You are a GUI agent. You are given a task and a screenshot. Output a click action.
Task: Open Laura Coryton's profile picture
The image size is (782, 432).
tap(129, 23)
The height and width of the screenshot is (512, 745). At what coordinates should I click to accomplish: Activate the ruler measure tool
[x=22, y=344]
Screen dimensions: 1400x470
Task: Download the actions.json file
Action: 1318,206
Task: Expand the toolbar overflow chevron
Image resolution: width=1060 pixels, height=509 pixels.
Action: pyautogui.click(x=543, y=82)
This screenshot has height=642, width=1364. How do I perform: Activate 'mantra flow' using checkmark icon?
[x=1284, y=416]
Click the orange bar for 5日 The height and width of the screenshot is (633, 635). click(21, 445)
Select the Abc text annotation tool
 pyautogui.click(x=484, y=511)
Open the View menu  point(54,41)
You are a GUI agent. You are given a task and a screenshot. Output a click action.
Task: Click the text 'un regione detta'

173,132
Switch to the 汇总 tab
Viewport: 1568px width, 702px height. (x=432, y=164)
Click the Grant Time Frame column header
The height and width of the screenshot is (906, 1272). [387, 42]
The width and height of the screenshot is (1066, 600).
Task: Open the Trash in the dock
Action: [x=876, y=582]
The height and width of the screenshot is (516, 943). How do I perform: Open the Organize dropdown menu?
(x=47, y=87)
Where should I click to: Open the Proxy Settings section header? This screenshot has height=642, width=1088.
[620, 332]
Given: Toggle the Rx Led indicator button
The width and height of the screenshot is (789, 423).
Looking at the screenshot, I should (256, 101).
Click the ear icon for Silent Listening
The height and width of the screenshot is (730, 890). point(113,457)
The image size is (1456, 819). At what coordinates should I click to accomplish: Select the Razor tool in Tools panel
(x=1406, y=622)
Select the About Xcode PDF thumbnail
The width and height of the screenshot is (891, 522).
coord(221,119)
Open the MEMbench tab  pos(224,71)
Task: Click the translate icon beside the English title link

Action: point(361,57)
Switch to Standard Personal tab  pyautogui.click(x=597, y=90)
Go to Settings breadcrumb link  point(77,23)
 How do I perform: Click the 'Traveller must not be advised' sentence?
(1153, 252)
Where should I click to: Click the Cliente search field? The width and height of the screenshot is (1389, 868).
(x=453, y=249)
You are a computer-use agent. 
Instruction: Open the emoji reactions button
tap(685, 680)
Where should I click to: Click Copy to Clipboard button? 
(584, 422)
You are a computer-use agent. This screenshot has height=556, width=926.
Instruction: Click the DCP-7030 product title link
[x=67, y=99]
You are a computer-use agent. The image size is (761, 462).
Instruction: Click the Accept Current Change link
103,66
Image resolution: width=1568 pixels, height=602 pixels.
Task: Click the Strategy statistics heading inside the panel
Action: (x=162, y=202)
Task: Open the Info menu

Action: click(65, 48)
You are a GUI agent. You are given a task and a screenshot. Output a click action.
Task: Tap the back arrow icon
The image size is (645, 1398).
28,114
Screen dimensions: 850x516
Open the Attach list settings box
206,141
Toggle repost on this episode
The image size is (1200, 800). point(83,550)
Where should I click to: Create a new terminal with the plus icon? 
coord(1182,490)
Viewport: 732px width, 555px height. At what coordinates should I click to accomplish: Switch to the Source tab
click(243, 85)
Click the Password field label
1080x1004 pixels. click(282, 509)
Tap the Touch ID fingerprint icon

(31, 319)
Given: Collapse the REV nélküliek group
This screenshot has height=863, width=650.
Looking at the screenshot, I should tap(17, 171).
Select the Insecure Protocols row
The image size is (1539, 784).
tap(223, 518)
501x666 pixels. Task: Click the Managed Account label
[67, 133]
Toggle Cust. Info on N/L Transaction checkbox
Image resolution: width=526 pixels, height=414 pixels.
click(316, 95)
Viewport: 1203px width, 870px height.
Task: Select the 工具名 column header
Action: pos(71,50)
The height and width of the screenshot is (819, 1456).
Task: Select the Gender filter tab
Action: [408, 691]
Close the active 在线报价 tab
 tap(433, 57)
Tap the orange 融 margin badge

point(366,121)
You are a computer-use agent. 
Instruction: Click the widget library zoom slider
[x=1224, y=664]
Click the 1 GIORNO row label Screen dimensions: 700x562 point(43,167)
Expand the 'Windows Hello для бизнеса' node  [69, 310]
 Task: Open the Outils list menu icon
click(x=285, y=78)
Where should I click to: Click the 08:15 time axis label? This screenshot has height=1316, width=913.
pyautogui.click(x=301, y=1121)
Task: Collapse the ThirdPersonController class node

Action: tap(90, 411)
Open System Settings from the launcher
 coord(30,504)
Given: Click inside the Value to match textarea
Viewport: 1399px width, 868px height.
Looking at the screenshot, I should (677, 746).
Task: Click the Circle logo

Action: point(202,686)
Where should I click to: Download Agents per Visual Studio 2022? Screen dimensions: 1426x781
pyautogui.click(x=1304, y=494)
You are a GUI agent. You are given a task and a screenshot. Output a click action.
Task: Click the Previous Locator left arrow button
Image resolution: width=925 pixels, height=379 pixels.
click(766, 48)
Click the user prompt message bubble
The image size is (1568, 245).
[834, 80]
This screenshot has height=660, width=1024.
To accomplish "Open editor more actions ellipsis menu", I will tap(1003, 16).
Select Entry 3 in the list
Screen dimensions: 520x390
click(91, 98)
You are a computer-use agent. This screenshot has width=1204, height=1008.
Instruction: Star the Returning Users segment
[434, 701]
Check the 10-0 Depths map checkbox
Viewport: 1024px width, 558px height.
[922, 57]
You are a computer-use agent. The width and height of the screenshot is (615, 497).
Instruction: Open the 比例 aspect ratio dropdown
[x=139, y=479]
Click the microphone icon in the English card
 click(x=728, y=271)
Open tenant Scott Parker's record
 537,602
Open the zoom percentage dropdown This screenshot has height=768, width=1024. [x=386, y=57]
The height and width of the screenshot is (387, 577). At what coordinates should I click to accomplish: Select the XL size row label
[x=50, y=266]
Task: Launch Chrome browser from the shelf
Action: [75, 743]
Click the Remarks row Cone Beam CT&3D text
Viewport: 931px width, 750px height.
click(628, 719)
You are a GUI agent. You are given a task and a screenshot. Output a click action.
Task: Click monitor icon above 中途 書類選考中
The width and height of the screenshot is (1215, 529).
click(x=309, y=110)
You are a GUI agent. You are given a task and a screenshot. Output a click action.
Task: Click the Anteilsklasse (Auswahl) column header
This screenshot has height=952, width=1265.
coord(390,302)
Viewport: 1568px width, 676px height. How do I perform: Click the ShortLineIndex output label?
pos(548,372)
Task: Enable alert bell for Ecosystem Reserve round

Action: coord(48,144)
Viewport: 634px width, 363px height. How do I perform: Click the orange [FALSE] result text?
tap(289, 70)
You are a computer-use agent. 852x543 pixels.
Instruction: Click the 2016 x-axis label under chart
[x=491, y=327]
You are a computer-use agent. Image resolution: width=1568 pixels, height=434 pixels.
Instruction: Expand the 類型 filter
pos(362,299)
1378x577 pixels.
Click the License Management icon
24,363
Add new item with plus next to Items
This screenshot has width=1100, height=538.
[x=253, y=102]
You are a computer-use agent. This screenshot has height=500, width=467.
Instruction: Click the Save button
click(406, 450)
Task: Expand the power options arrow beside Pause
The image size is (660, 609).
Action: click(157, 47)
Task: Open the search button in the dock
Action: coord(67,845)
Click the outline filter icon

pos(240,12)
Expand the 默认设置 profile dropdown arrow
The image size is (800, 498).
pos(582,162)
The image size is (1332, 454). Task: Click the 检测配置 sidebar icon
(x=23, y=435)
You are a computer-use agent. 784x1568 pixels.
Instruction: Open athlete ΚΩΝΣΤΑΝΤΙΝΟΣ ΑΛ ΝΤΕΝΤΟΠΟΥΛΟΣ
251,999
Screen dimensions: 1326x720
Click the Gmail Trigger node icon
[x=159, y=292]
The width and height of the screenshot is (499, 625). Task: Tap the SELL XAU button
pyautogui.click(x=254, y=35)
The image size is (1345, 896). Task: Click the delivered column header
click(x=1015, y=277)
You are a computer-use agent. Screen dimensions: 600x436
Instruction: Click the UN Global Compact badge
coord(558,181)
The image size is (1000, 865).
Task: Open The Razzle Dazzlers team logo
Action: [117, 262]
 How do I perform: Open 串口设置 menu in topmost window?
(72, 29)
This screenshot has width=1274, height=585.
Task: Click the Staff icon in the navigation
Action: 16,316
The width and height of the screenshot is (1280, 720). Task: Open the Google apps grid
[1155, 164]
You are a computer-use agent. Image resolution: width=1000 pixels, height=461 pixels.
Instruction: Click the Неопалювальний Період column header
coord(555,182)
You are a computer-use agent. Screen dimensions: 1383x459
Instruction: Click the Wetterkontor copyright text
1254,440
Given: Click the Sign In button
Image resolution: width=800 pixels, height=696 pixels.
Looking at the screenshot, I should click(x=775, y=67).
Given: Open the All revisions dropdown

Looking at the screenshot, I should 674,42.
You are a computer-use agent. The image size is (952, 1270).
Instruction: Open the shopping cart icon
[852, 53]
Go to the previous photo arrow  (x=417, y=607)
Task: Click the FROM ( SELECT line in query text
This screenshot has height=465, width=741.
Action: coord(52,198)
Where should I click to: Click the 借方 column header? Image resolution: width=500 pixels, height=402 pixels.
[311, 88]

Task instructions: In the listing above, find the line with "The height and width of the screenshot is (387, 577)." and the line with "1378x577 pixels.", then reproduce both and every line between them exactly.

Result of the task:
The height and width of the screenshot is (387, 577). At what coordinates should I click to accomplish: Select the XL size row label
[x=50, y=266]
Task: Launch Chrome browser from the shelf
Action: [75, 743]
Click the Remarks row Cone Beam CT&3D text
Viewport: 931px width, 750px height.
click(628, 719)
You are a GUI agent. You are given a task and a screenshot. Output a click action.
Task: Click monitor icon above 中途 書類選考中
The width and height of the screenshot is (1215, 529).
click(x=309, y=110)
You are a GUI agent. You are given a task and a screenshot. Output a click action.
Task: Click the Anteilsklasse (Auswahl) column header
This screenshot has height=952, width=1265.
coord(390,302)
Viewport: 1568px width, 676px height. How do I perform: Click the ShortLineIndex output label?
pos(548,372)
Task: Enable alert bell for Ecosystem Reserve round

Action: coord(48,144)
Viewport: 634px width, 363px height. How do I perform: Click the orange [FALSE] result text?
tap(289, 70)
You are a computer-use agent. 852x543 pixels.
Instruction: Click the 2016 x-axis label under chart
[x=491, y=327]
You are a computer-use agent. Image resolution: width=1568 pixels, height=434 pixels.
Instruction: Expand the 類型 filter
pos(362,299)
1378x577 pixels.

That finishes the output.